Personal information
- Born: 28 May 1987 (age 38) Tunis, Tunisia
- Nationality: Tunisian/Qatari
- Height: 1.93 m (6 ft 4 in)
- Playing position: Pivot

Club information
- Current club: Al Arabi
- Number: 41

National team
- Years: Team / Apps / (Gls)
- Qatar / 63 / (195)

Medal record
World Championship
| Silver medal – second place | 2015 Qatar |  |
Asian Championship
| Gold medal – first place | 2018 South Korea |  |
| Gold medal – first place | 2022 Saudi Arabia |  |
| Gold medal – first place | 2024 Bahrain |  |

= Youssef Benali (handballer) =

Qatari handball player (born 1987)

Youssef Benali (born 28 May 1987) is a Tunisian-born Qatari handball player for Al Arabi and the Qatari national team.

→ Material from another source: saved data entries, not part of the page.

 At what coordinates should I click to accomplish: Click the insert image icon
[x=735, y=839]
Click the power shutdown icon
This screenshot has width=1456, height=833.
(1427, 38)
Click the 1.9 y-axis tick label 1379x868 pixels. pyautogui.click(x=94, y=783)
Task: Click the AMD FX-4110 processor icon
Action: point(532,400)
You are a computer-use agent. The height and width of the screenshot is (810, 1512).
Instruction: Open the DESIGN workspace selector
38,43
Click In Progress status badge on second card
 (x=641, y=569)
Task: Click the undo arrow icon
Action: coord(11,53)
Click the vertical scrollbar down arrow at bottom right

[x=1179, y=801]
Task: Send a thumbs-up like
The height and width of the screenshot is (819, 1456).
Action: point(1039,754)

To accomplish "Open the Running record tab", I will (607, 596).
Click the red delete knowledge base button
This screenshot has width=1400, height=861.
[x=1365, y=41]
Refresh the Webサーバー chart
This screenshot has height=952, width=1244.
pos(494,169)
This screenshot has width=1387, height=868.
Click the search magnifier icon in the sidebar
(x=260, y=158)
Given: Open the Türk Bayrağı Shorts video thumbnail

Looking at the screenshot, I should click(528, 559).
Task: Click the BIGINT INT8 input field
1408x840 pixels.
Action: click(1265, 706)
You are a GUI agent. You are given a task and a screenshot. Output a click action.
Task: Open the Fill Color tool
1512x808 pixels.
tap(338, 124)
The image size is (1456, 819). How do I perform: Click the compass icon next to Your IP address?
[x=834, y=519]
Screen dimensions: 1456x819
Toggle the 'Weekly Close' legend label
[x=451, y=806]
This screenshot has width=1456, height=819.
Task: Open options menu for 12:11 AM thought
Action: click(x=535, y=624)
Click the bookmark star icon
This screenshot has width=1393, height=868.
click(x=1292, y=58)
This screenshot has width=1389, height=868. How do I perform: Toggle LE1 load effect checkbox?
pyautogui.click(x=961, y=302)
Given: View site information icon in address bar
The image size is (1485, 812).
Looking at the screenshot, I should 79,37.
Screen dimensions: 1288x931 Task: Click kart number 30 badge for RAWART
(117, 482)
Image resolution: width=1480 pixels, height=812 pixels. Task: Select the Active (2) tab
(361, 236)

He was part of the Qatar team that won silver medals at the 2015 World Championship in Qatar, the first World Championship medal for both Qatar and for any Asian team. The result was however controversial due to the many naturalized players of Qatar, of which Benali was one of them. According to the Frankfurter Allgemeine, only four of the 17 players in the squad were native to Qatar. The practice was criticised by Austrian goalkeeper after his team's loss to Qatar in the round of 16, saying "It [felt] like playing against a world selection team" and "I think it is not the sense of a world championship." Furthermore there were claims of favourable refereering for the hosts. After the final whistle of their semifinal against Poland, the Polish players showed their discontent by ironically applauding the three referees.